The Ballarat Wildlife Park holds a number of Australian animals. It is home to the largest colony of koalas in captivity in Victoria, which has around 35 members. It has contributed to a number of koala conservation campaigns, including fundraisers for planting eucalyptus trees. Visitors can feed the over 100 free-roaming kangaroos by purchasing kangaroo feed. There are wombats, emus, cassowaries, quokkas, and special enclosures for endangered Australian animals such as Tasmanian devils. It was the first privately owned park to breed Tasmanian devils on the mainland. The dingoes have their own large enclosures, as do the tree-kangaroos.

The park also contains animals not native to Australia, including six meerkats,, and a Komodo dragon. The reptile house holds snakes, lizards and frogs.

- Aldabra giant tortoise
- Alligator snapping turtle
- Alpaca
- American alligator
- Asian forest tortoise
- Australian green tree frog
- Australian water dragon
- Banded rock python
- Bare-nosed wombat
- Boa constrictor
- Broad-headed snake
- Brolga
- Brown tree snake
- Buff-banded rail
- Burmese python
- Bush stone-curlew
- Central bearded dragon
- Common snapping turtle
- Dingo
- Dyeing poison dart frog
- Eastern diamondback rattlesnake
- Eastern long-necked turtle
- Eastern tiger snake
- Eastern whipbird
- Eclectus parrot
- Emu
- Freshwater crocodile
- Frilled lizard
- Gila monster
- Goodfellow's tree-kangaroo
- Green anaconda
- Green tree python
- Indian star tortoise
- Indochinese spitting cobra
- Inland taipan
- Kangaroo Island grey kangaroo
- King brown snake
- Koala
- Komodo dragon
- Lace monitor
- Little penguin
- Magnificent tree frog
- Mangrove monitor
- Merten's water monitor
- Monocled cobra
- Noisy pitta
- Northern blue-tongued lizard
- Pig-nosed turtle
- Queensland lungfish
- Quokka
- Red-bellied pademelon
- Red-rumped parrot
- Red-tailed black cockatoo
- Reticulated python
- Rhinoceros iguana
- Rusty monitor
- Saltwater crocodile
- Shingleback lizard
- Short-beaked echidna
- Southern cassowary
- Southern corroboree frog
- Southern hairy-nosed wombat
- Spiny-tailed monitor
- Spotted-tail quoll
- Tasmanian devil
- Tawny frogmouth
- Tiger
- Uracoan rattlesnake
- Wedge-tailed eagle
- White-headed pigeon
- Yellow-footed tortoise

== Notable animals ==
Crunch is a five-metre-long saltwater crocodile which arrived at the park in December 2013. Originally captured from the Lockhart River, he and a female crocodile named Bella were brought to the park as a replacement for Gator, his deceased predecessor.

=== Patrick the Wombat ===
The Ballarat Wildlife Park was once well known for housing the common wombat Patrick, who holds the record for the oldest known common wombat in captivity.

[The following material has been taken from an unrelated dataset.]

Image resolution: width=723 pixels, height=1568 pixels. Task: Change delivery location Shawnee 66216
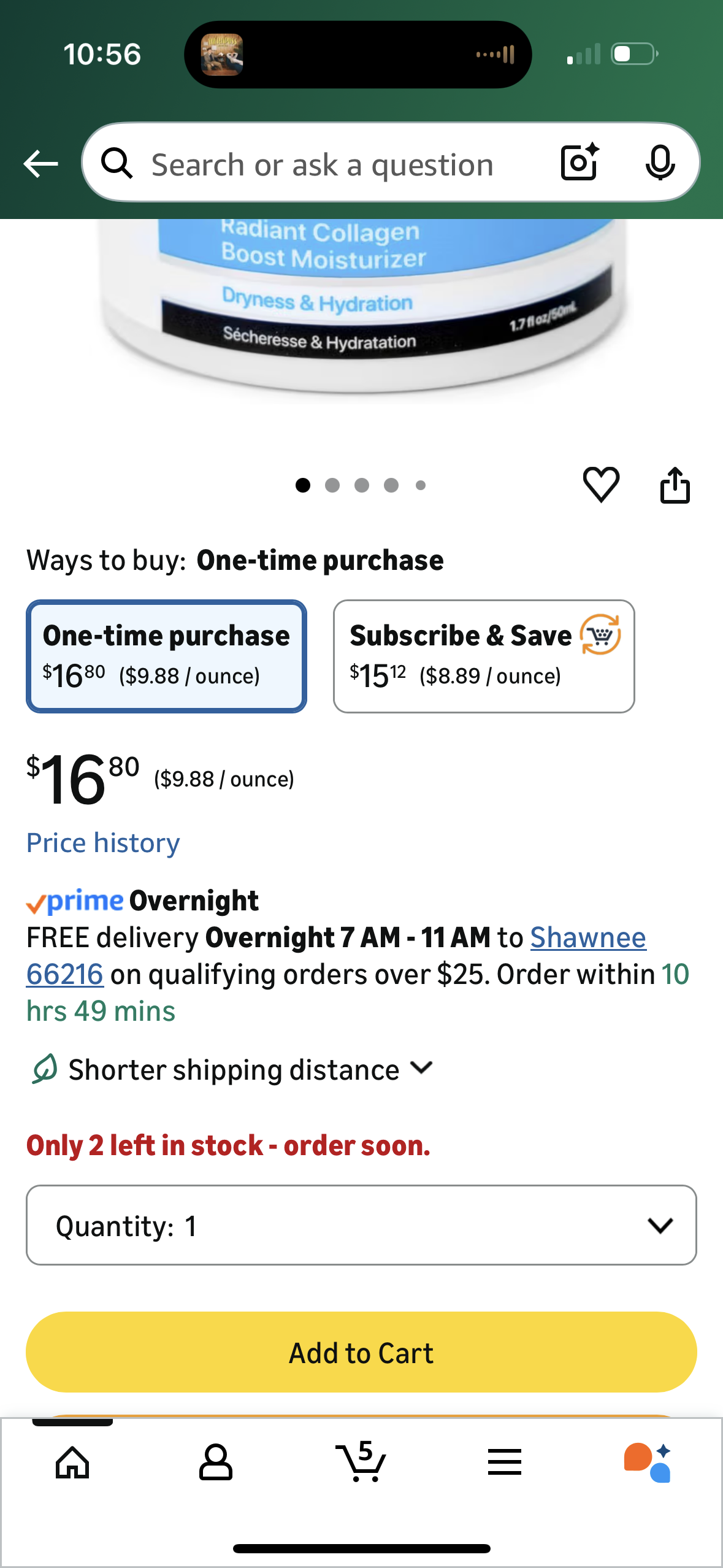[x=587, y=938]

Nicknamed "Paddy Cake", he was also the heaviest known wombat; he weighed 84 lb when he was 29 years old.

In 1989, an injured Patrick was taken from the pouch of his dying mother, who had been hit by a car. He lacked the typical aggression of wombats. Attempts to release him into the wild only resulted in him being attacked by wild wombats, and so the wildlife park instead acquired a permit to house him. He became one of Ballarat's most popular attractions, riding around in a wheelbarrow when his enclosure was being cleaned.

In 2013, Patrick became popular online through a Reddit post. He amassed over 55,000 Facebook followers and got his own website. In 2014, CNN's Rachel Barth named him the third-greatest city mascot in the world, writing that he has been visited by celebrities such as Nicolas Cage, Kirstie Alley and Kim Cattrall. He also visited Parliament House. Patrick received further media attention after the park created a promotional Tinder account for him. Patrick died on 18 April 2017, aged at least 30 years and 200 days, euthanized after a sudden decline in health. He died a virgin. He was listed in Guinness World Records as the "Oldest marsupial in captivity ever".